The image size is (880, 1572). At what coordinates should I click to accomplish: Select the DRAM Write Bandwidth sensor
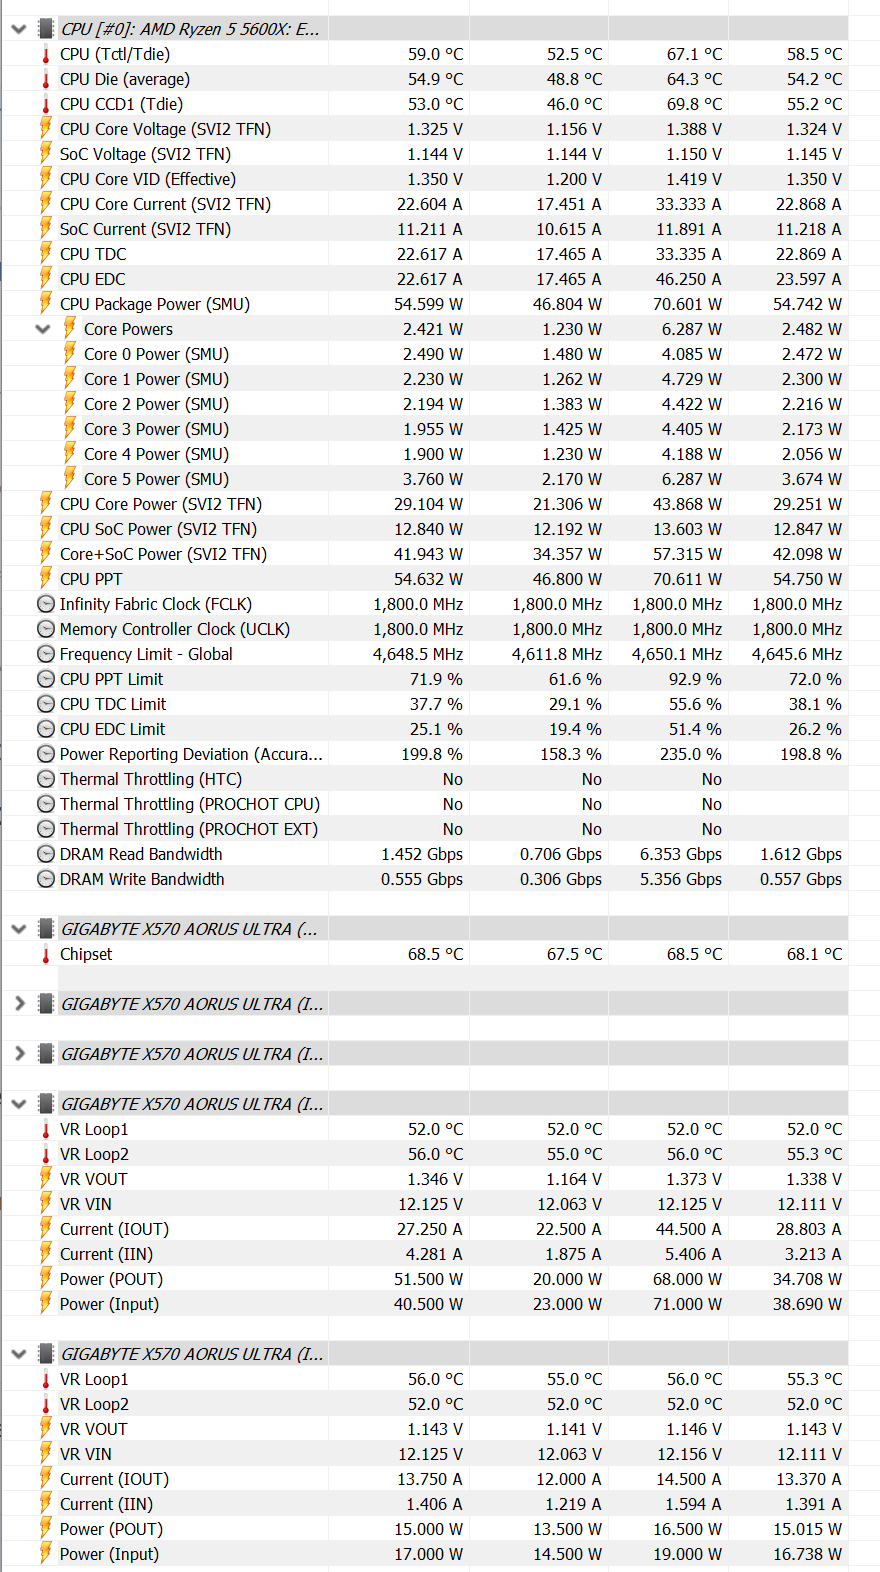click(142, 879)
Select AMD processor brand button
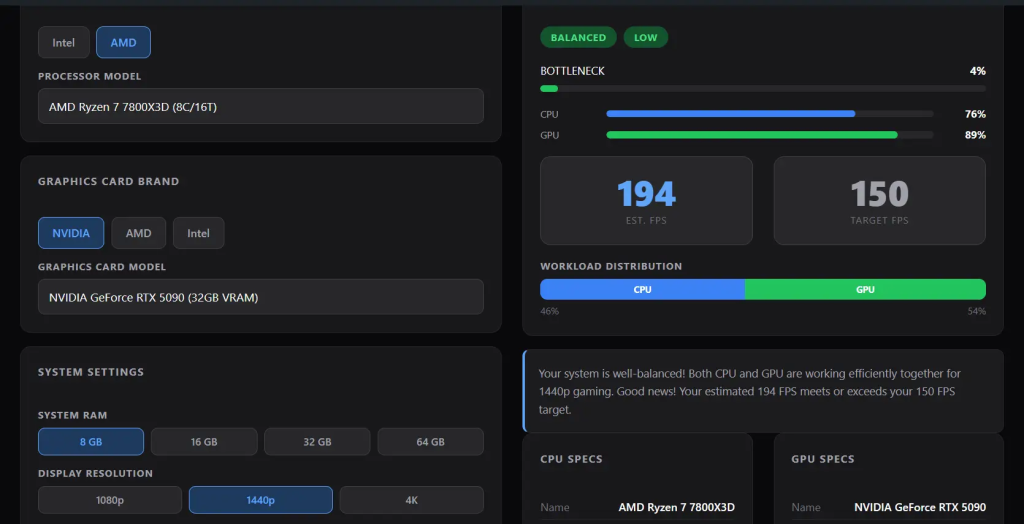This screenshot has width=1024, height=524. click(123, 42)
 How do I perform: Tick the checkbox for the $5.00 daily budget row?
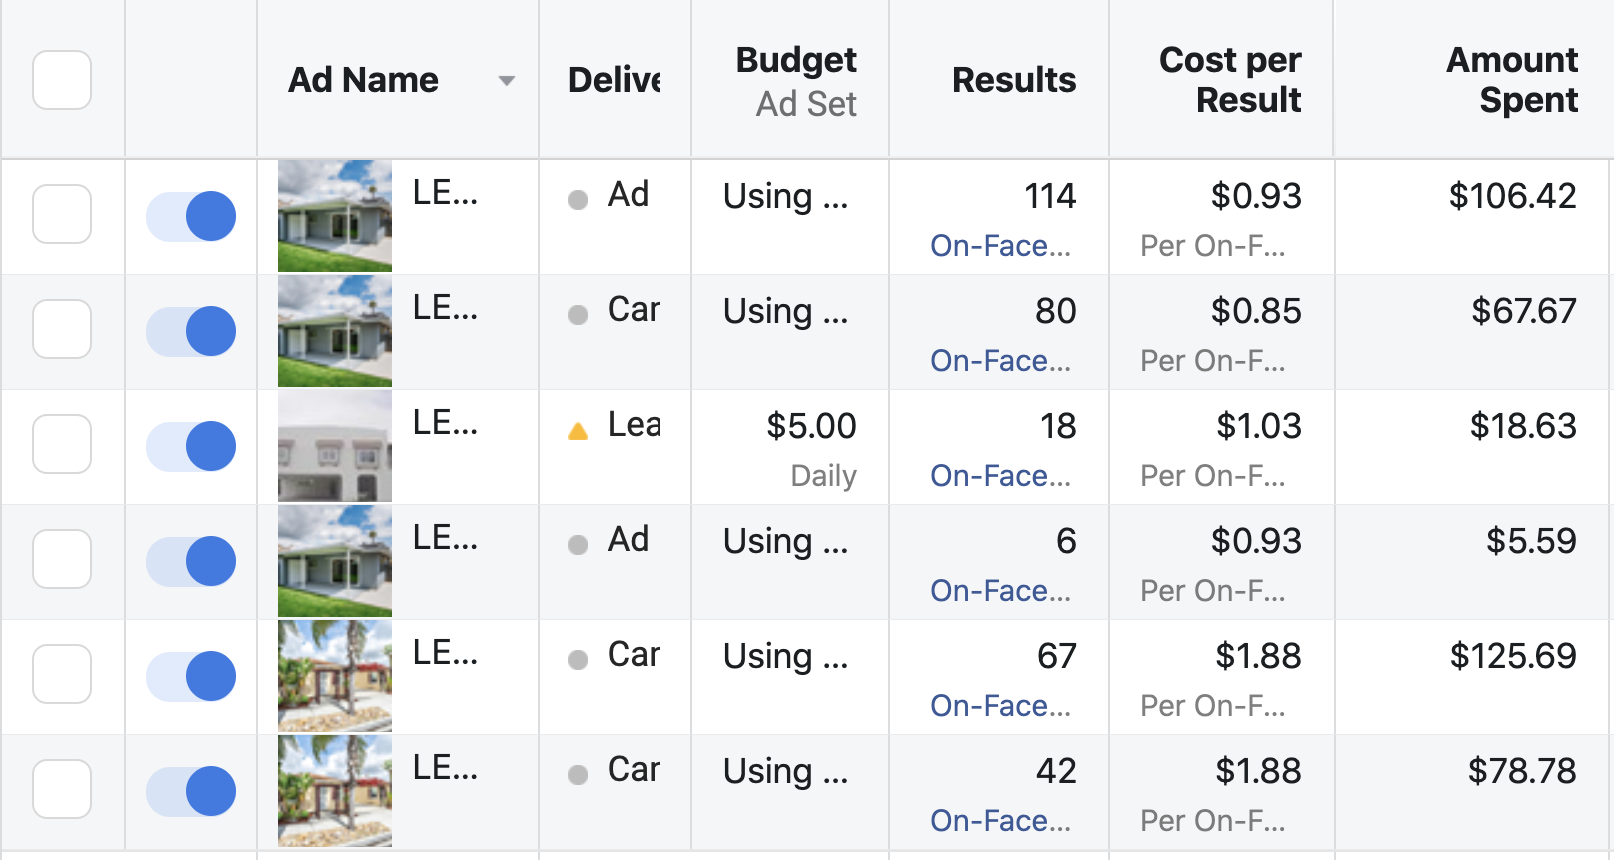coord(62,444)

+++

→ **Required task**
Change "daily budget" to "monthly budget" in the records from the line with "How do I perform: Tick" through the end of the records, both ends included, and give only those lines with everything else as it stands. Leave the pictures out of the answer.

→ **Reply to the exercise**
 How do I perform: Tick the checkbox for the $5.00 monthly budget row?
coord(62,444)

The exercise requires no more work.